# [Work item]
According to the halitosis text, which products do people use in large amounts to fight bad breath?

# [Excerpt]
■ ■ ■ ■

Halitosis

About the Disorder

Halitosis, bromopnea and foetor ex ore are all synonyms indicating a problem generally commonly referred to as “bad breath”. While it is surely overstating the case to say this is a “pathology”, in its most marked and persistent forms the problem is certainly felt to the point that it can strongly influence the life of the patient affected, particularly in a society such as ours in which personal image plays such an important role in interpersonal relationships.

Proof of the economic and social relevance of the problem is, on the one hand, the growing demand for medical examinations, medical treatment and dental care for the diagnosis and resolution of halitosis; on the other hand, the enormous consumption of products to fight halitosis, ranging from toothpaste to mouthwashes, to mints and chewing-gum.

Causes and factors originating halitosis

Bad breath can originate for a number of reasons and be connected to different physiological conditions. Even if it is undoubtedly the mouth the organ directly involved in the symptom of halitosis, the origin of the affection is not always limited to the mouth only. A distinction therefore needs to be made between:

  • factors that are permanently present, responsible for causing bad breath and which are to be found directly in the oral cavity;
  • different “upstream” causes, that may be connected to several factors and/or affections involving various organs and apparatuses.

PERMANENT FACTORS

In all cases of halitosis, recent studies have identified common symptomatic factors, i.e. an excessive bacterial profileration,coupled with the presence of sulphur compounds in the oral cavity.

Excessive bacterial proliferation in the oral cavity

The organism’s mucosae are always equipped with  protective, physiological bacterial flora, and as such the mucosa in the oral cavity is no exception. However, balances regulating life and functionality of such biofilms are very labile and can be easily disrupted by external or internal events that can increase bacterial proliferation.

In the specific case of oral mucosa, many different factors interfere with bacterial growth: lowering of pH levels in the oral cavity following food intake, for instance, is one of the main causes of bacterial proliferation; in fact, anaerobic bacteria in particular find their ideal habitat when pH is acid, a condition encouraging rapid proliferation. Food residues stagnating in the oral cavity after meals also become a source of nourishment for bacterial species inhabiting the area, thereby promoting their proliferation.

■ ■ ■ ■

# [Exercise data]
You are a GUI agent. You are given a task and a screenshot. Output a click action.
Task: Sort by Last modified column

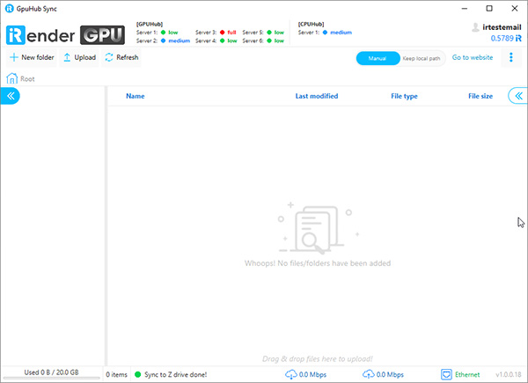click(316, 96)
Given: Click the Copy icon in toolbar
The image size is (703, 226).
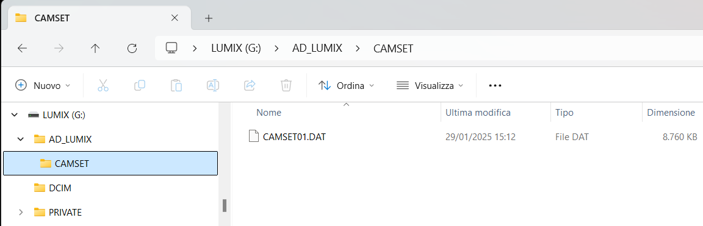Looking at the screenshot, I should 140,85.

■ ■ ■ ■

# [Task answer]
Toothpaste, mouthwashes, mints and chewing-gum.